Would you work out how many of the lines below hold "icon" and reply with nothing but the number?

Screenshot grounding data:
Start of Block
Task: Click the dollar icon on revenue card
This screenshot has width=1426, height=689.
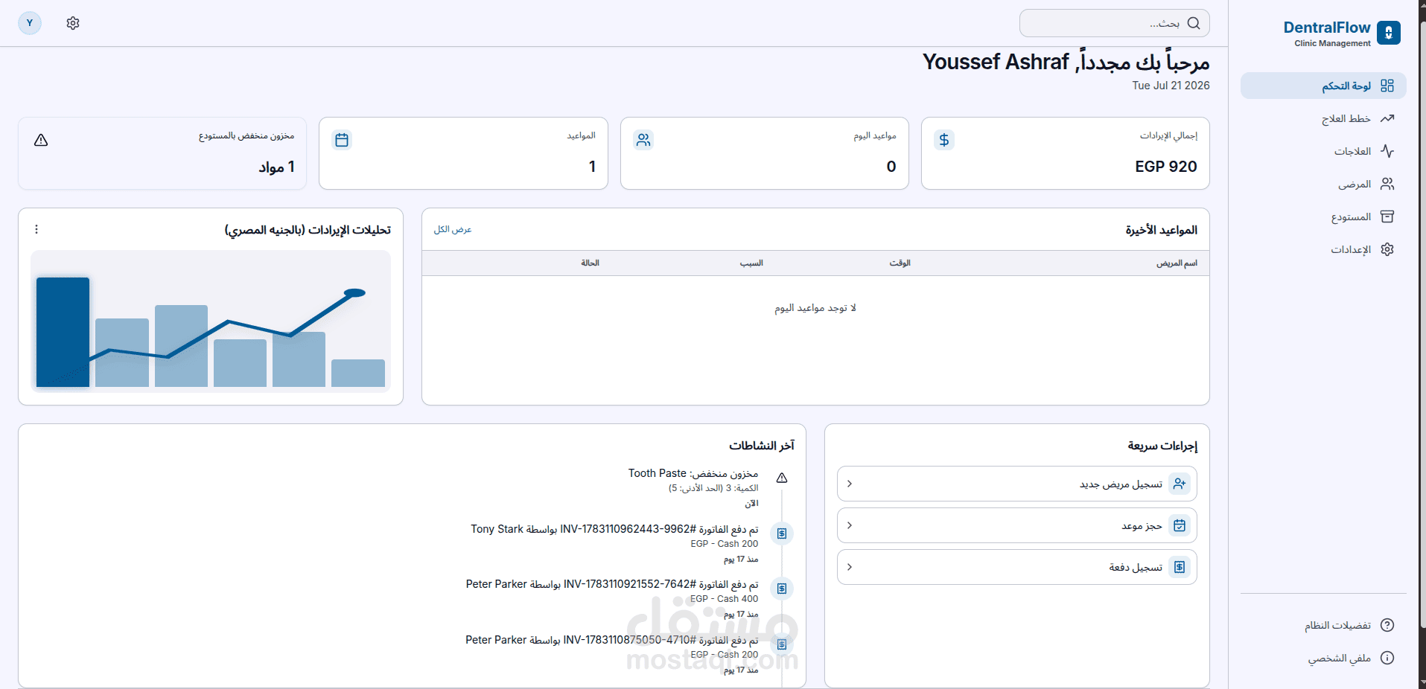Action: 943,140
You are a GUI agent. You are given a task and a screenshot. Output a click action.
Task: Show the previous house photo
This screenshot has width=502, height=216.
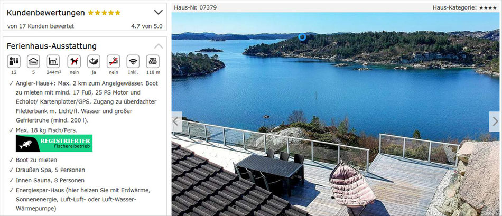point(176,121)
End of Block
Start of Block
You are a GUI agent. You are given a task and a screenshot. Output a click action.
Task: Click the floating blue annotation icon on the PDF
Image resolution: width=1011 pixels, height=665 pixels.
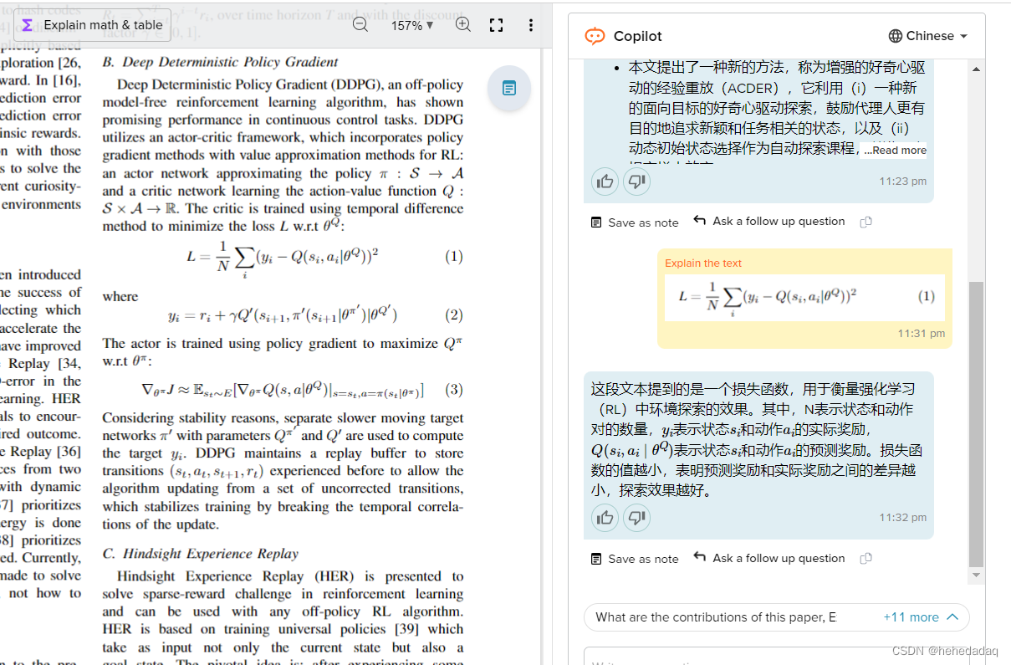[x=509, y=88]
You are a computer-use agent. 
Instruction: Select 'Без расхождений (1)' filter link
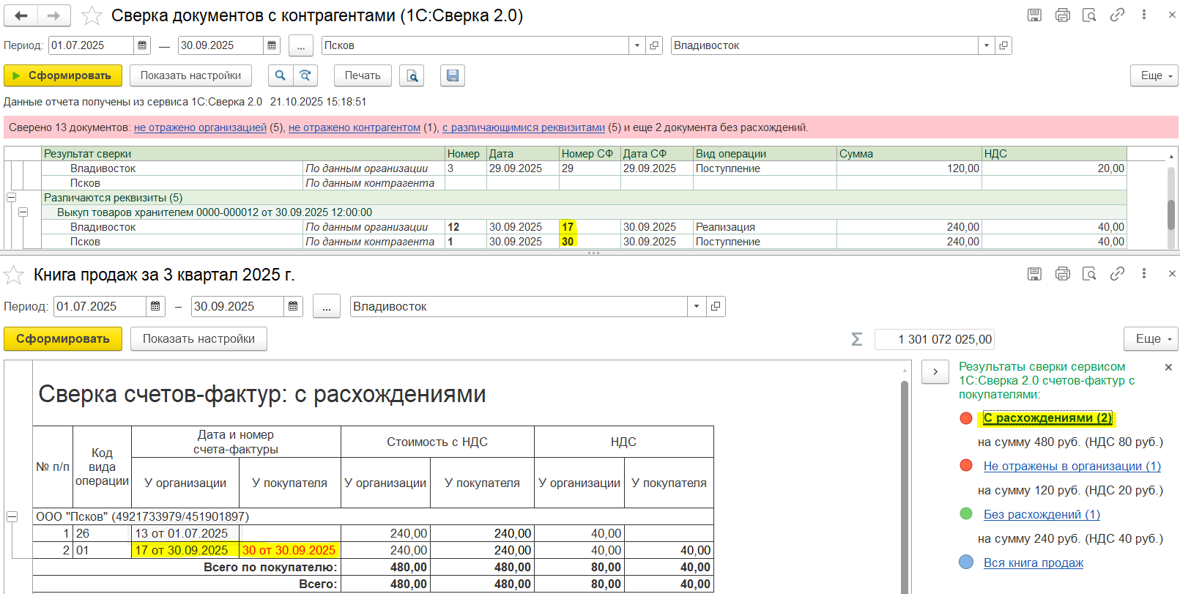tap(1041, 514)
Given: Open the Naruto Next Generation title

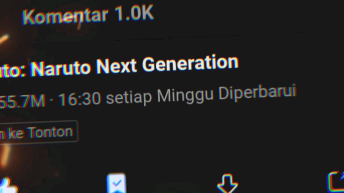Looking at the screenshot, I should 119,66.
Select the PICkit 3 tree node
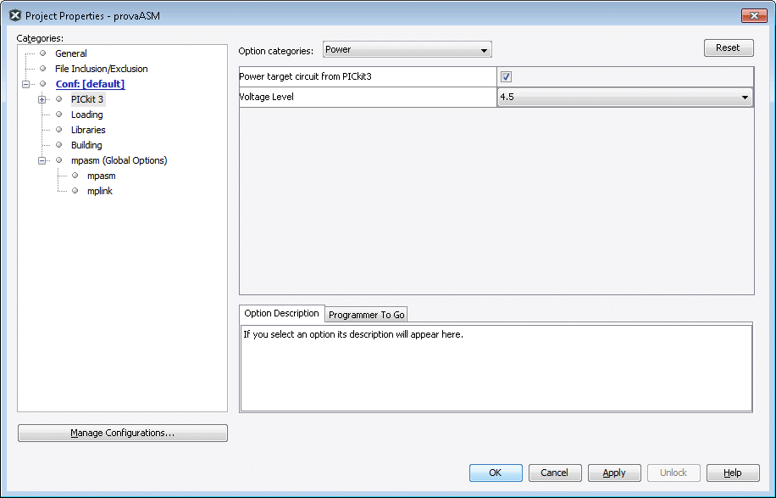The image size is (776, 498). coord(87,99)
End of Block
◆ **Answer to this task**:
2